WHAT IS EXPECTED –
Reproduce the listing that follows word for word, keeping every line as it stands.

Saved entries:
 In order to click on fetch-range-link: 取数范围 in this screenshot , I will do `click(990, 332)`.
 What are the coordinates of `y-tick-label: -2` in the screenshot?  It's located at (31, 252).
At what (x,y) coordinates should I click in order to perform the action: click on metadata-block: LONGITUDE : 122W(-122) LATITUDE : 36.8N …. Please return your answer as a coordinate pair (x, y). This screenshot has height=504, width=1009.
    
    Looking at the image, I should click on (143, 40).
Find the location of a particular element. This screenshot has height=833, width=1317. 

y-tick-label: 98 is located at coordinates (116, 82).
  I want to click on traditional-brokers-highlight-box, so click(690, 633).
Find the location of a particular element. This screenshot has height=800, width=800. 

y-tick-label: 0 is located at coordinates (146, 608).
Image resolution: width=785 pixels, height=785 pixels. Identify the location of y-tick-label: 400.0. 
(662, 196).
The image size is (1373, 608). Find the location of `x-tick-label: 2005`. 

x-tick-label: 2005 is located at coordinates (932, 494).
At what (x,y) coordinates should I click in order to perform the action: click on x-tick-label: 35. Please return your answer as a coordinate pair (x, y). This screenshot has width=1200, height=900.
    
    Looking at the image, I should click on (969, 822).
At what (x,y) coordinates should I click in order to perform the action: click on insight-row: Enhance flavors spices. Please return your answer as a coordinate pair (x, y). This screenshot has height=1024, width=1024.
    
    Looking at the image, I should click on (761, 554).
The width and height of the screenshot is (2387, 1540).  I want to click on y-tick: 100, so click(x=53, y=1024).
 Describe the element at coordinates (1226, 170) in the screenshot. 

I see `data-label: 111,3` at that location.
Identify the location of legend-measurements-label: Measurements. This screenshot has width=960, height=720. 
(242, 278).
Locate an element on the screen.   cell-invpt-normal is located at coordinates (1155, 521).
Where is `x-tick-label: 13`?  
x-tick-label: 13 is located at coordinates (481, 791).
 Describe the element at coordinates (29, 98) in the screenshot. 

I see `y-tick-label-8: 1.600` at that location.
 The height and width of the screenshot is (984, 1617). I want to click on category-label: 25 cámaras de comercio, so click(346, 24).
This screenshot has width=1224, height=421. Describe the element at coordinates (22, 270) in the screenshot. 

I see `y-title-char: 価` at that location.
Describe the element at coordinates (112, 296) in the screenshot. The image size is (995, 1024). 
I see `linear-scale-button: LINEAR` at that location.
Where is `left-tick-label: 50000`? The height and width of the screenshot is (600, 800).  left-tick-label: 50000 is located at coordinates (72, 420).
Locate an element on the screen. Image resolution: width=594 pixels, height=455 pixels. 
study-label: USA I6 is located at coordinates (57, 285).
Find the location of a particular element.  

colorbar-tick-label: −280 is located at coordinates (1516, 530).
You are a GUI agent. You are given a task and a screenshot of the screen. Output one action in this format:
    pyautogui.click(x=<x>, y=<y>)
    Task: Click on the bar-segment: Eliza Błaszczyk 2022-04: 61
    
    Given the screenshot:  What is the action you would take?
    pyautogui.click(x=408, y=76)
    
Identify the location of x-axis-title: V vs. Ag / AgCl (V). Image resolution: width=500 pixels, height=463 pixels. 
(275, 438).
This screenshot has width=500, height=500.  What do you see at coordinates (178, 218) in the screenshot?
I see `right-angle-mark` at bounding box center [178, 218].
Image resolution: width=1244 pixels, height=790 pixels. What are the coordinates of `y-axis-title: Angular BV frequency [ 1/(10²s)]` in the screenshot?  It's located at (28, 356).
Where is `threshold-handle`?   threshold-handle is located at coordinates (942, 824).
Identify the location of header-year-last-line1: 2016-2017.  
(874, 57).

RESPONSE –
 In order to click on fetch-range-link: 取数范围 in this screenshot , I will do `click(990, 332)`.
 What are the coordinates of `y-tick-label: -2` in the screenshot?  It's located at (31, 252).
At what (x,y) coordinates should I click in order to perform the action: click on metadata-block: LONGITUDE : 122W(-122) LATITUDE : 36.8N …. Please return your answer as a coordinate pair (x, y). This screenshot has height=504, width=1009.
    
    Looking at the image, I should click on (143, 40).
Find the location of a particular element. This screenshot has height=833, width=1317. 

y-tick-label: 98 is located at coordinates (116, 82).
  I want to click on traditional-brokers-highlight-box, so click(690, 633).
Find the location of a particular element. This screenshot has height=800, width=800. 

y-tick-label: 0 is located at coordinates (146, 608).
Image resolution: width=785 pixels, height=785 pixels. Identify the location of y-tick-label: 400.0. 
(662, 196).
The image size is (1373, 608). Find the location of `x-tick-label: 2005`. 

x-tick-label: 2005 is located at coordinates (932, 494).
At what (x,y) coordinates should I click in order to perform the action: click on x-tick-label: 35. Please return your answer as a coordinate pair (x, y). This screenshot has width=1200, height=900.
    
    Looking at the image, I should click on (969, 822).
At what (x,y) coordinates should I click in order to perform the action: click on insight-row: Enhance flavors spices. Please return your answer as a coordinate pair (x, y). This screenshot has height=1024, width=1024.
    
    Looking at the image, I should click on (761, 554).
The width and height of the screenshot is (2387, 1540).  I want to click on y-tick: 100, so click(x=53, y=1024).
 Describe the element at coordinates (1226, 170) in the screenshot. 

I see `data-label: 111,3` at that location.
Identify the location of legend-measurements-label: Measurements. This screenshot has width=960, height=720. 
(242, 278).
Locate an element on the screen.   cell-invpt-normal is located at coordinates (1155, 521).
Where is `x-tick-label: 13`?  
x-tick-label: 13 is located at coordinates (481, 791).
 Describe the element at coordinates (29, 98) in the screenshot. 

I see `y-tick-label-8: 1.600` at that location.
 The height and width of the screenshot is (984, 1617). I want to click on category-label: 25 cámaras de comercio, so click(346, 24).
This screenshot has width=1224, height=421. Describe the element at coordinates (22, 270) in the screenshot. 

I see `y-title-char: 価` at that location.
Describe the element at coordinates (112, 296) in the screenshot. The image size is (995, 1024). 
I see `linear-scale-button: LINEAR` at that location.
Where is `left-tick-label: 50000`? The height and width of the screenshot is (600, 800).  left-tick-label: 50000 is located at coordinates (72, 420).
Locate an element on the screen. Image resolution: width=594 pixels, height=455 pixels. 
study-label: USA I6 is located at coordinates (57, 285).
Find the location of a particular element.  

colorbar-tick-label: −280 is located at coordinates (1516, 530).
You are a GUI agent. You are given a task and a screenshot of the screen. Output one action in this format:
    pyautogui.click(x=<x>, y=<y>)
    Task: Click on the bar-segment: Eliza Błaszczyk 2022-04: 61
    
    Given the screenshot:  What is the action you would take?
    pyautogui.click(x=408, y=76)
    
Identify the location of x-axis-title: V vs. Ag / AgCl (V). Image resolution: width=500 pixels, height=463 pixels. 
(275, 438).
This screenshot has width=500, height=500.  What do you see at coordinates (178, 218) in the screenshot?
I see `right-angle-mark` at bounding box center [178, 218].
Image resolution: width=1244 pixels, height=790 pixels. What are the coordinates of `y-axis-title: Angular BV frequency [ 1/(10²s)]` in the screenshot?  It's located at (28, 356).
Where is `threshold-handle`?   threshold-handle is located at coordinates (942, 824).
Identify the location of header-year-last-line1: 2016-2017.  
(874, 57).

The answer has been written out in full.